## TEXT EXTRACT
#####

Presented by:

Marsall presser

Marshall Presser

Pivotal Software

Marshall Presser is a Data Engineer in Pivotal's Data Labs where he helps customers solve complex analytic problems with the Greenplum Database.

Prior to coming to Pivotal (formerly Greenplum), he spent 12 years at Oracle, specializing in High Availability, Business Continuity, Clustering, Parallel Database Technology, Disaster Recovery and Large Scale Database Systems. Marshall has also worked for a number of hardware vendors implementing clusters and other parallel architectures. His background includes parallel computation, operating system and compiler development as well as private consulting for organizations in heath care, financial services, and federal and state governments.

Marshall holds a B.A in Mathematics and an M.A. in Economics and Statistics from the University of Pennsylvania and a M.Sc. in Computing from Imperial College, London.

Andreas Scherbaum is working with PostgreSQL since 1997. He is involved in several PostgreSQL related community projects, member of the Board of Directors of the European PostgreSQL User Group and also wrote a PostgreSQL book (in German). Since 2011 he is working for EMC/Greenplum/Pivotal and tackles very big databases.

#####

## EXERCISES
1. Summarize the speaker bios in two sentences.
2. Carry on the speaker bios, starting after the final sentence.
The lines after this are unrelated to the speaker bios.

## COLLECTED MATERIAL
#####

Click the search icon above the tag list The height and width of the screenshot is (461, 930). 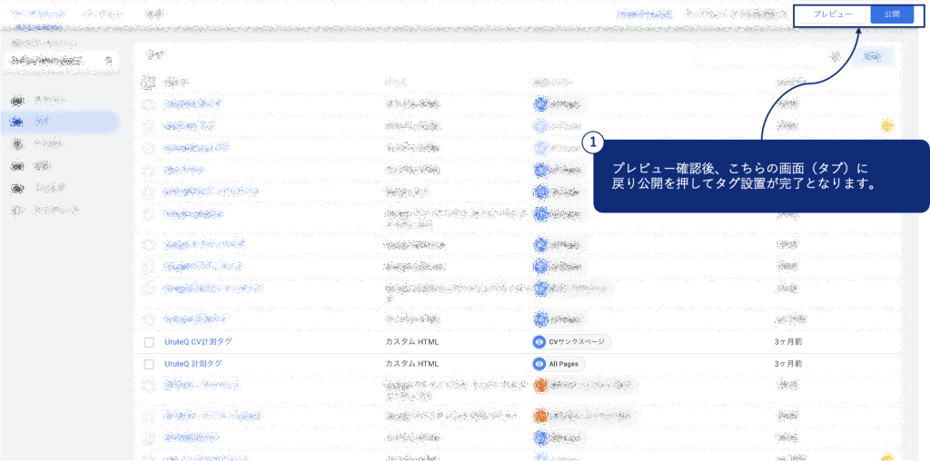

#####

## RESPONSE LIST
1. Marshall Presser is a Data Engineer in Pivotal's Data Labs who helps customers solve complex analytic problems with the Greenplum Database, after spending 12 years at Oracle and working for hardware vendors on clusters and parallel architectures. Andreas Scherbaum has worked with PostgreSQL since 1997, sits on the Board of Directors of the European PostgreSQL User Group, wrote a PostgreSQL book in German, and since 2011 has worked for EMC/Greenplum/Pivotal on very big databases.

2.
No video of the event yet, sorry!
Download the Slides

It's more than just storing and retrieving data. Equally important are loading high volume data in parallel and running analytics in the database. This hands-on session will lead you through the entire process of creating, loading, and analyzing data in the Greenplum MPP database. It's PostgreSQL, but bigger and DWH-focused.

At the end of this workshop, attendees will learn modern DWH techniques in a PostgreSQL based Massively Parallel Processing platform. This includes the basic architecture of the Greenplum Database, the parallel techniques for loading, querying, and analyzing structured and semi-structured data, as well as the tools Greenplum provides for doing analytics in the database.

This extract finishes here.